#### RECORDS FOR THE EXERCISE
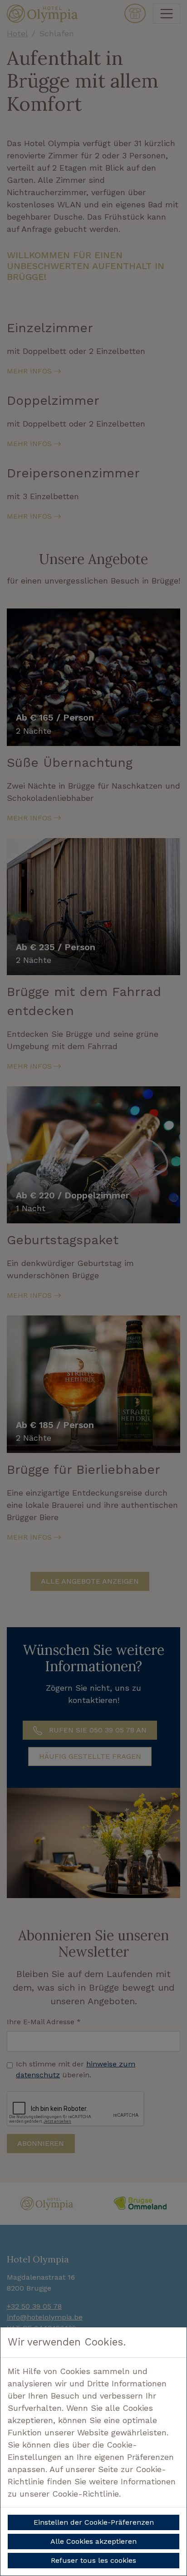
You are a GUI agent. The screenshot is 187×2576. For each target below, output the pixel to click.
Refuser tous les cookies (93, 2560)
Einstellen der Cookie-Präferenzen (94, 2522)
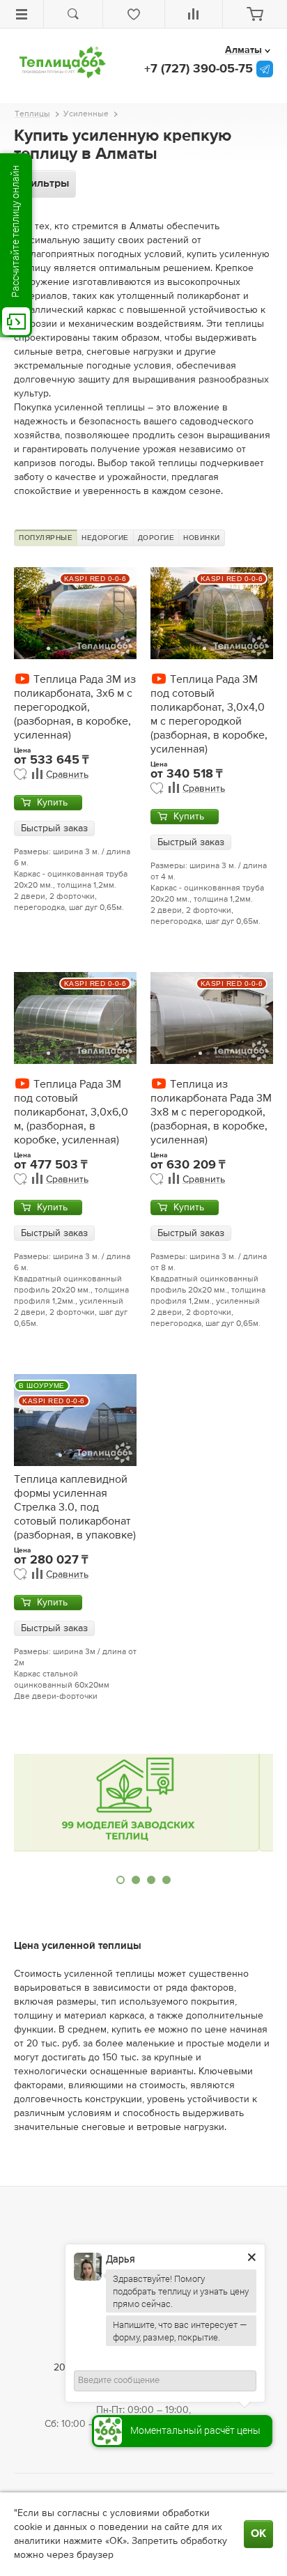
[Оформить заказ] (255, 14)
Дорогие (156, 537)
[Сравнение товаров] (194, 14)
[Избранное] (133, 14)
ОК (258, 2534)
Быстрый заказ (54, 828)
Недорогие (105, 537)
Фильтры (45, 184)
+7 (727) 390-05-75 (198, 69)
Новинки (201, 537)
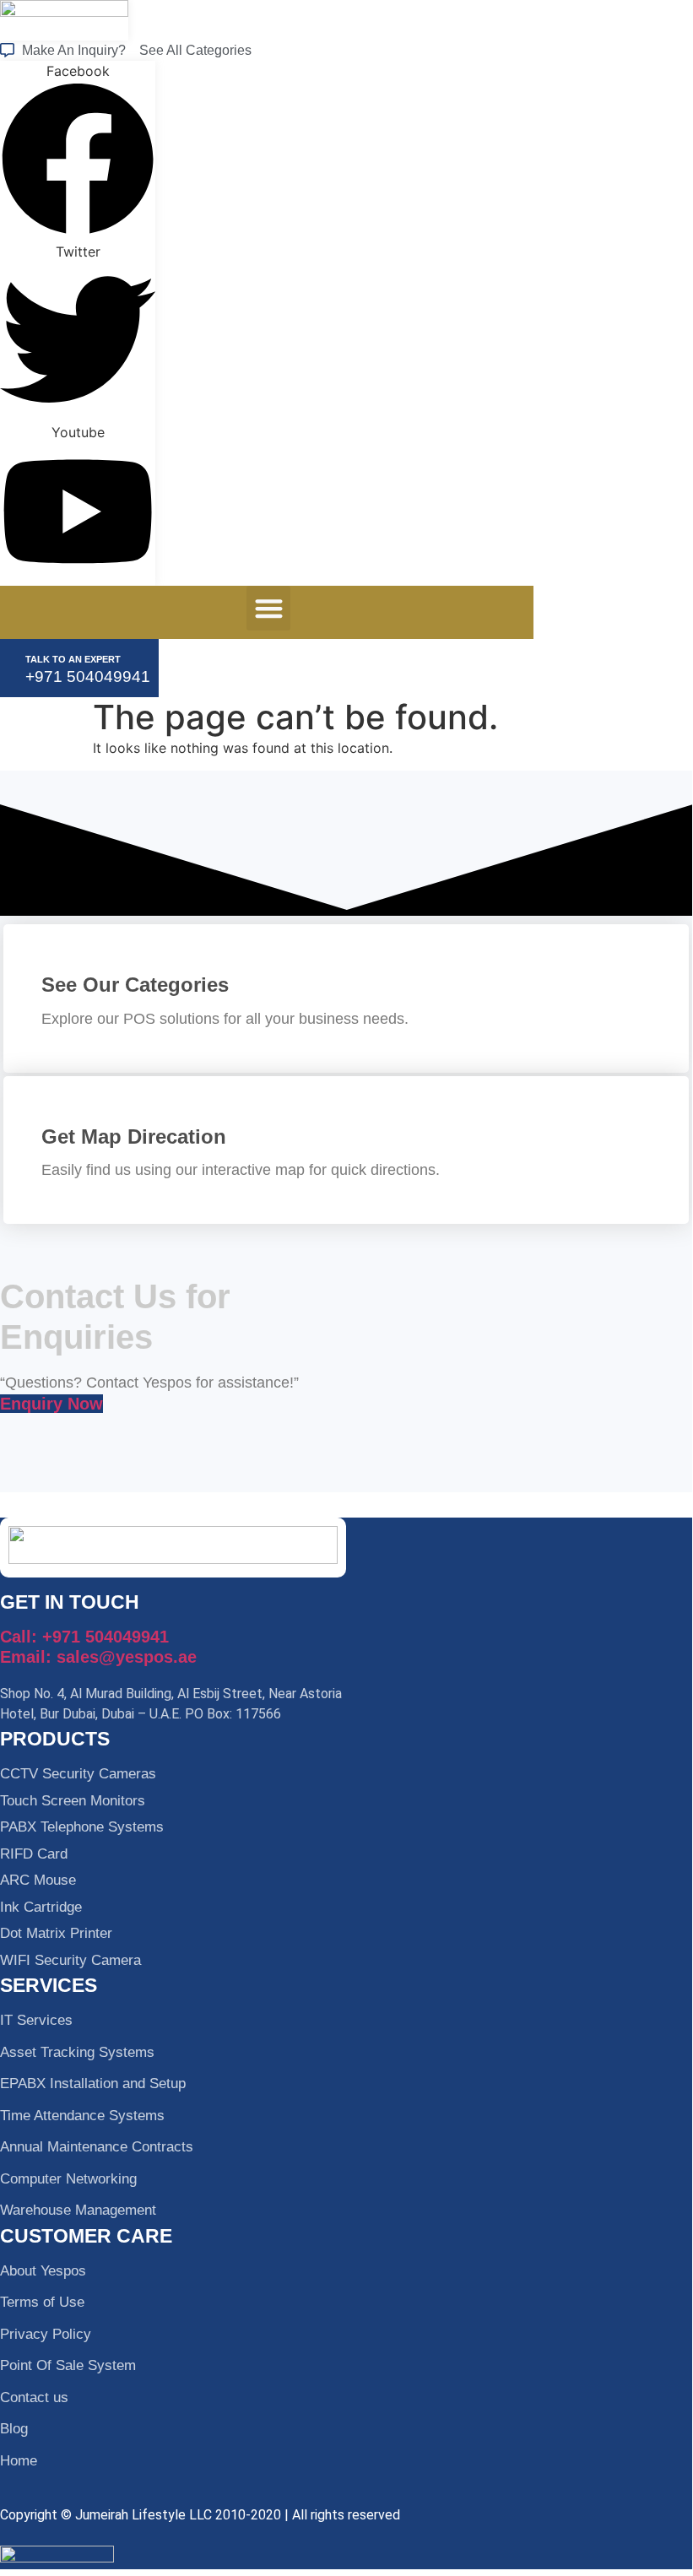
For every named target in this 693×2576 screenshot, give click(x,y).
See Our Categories (135, 984)
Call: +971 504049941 (84, 1636)
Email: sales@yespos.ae (98, 1657)
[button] (268, 608)
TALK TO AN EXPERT (73, 659)
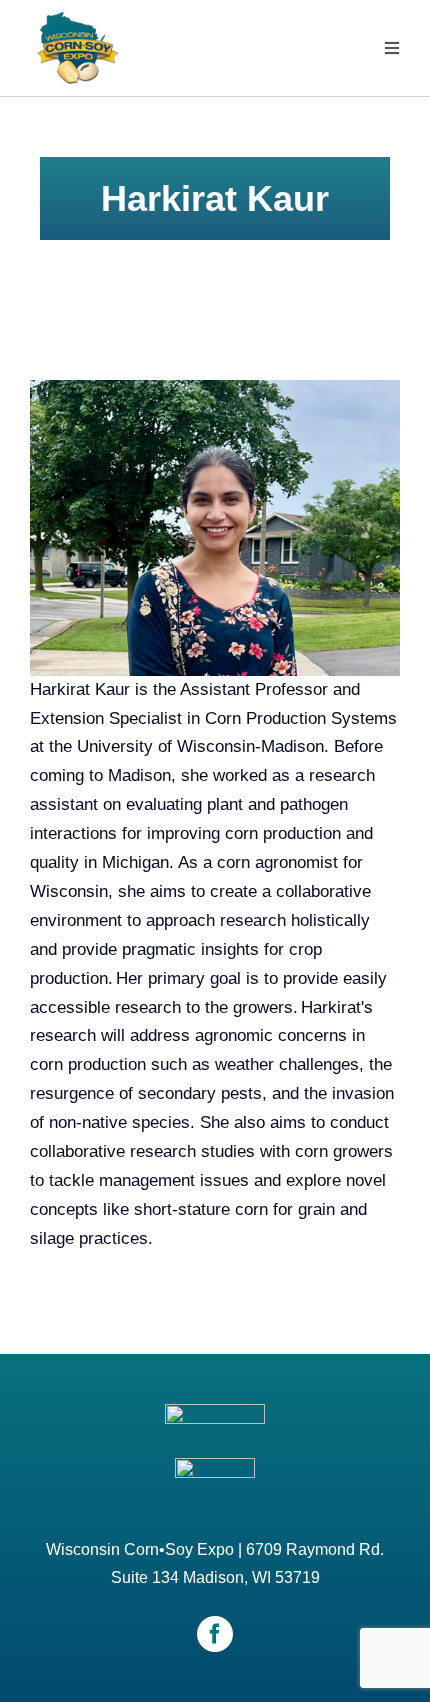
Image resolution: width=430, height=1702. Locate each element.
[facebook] (215, 1634)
########
• WHAT YOU WILL DO
I'd like every line with the string "each" copied from the listing.

• FINISHED EXERCISE
You are a GUI agent. The screenshot is 187×2576. For each target below, output the pixel to click.
Image resolution: width=430, height=1702. Locate each element.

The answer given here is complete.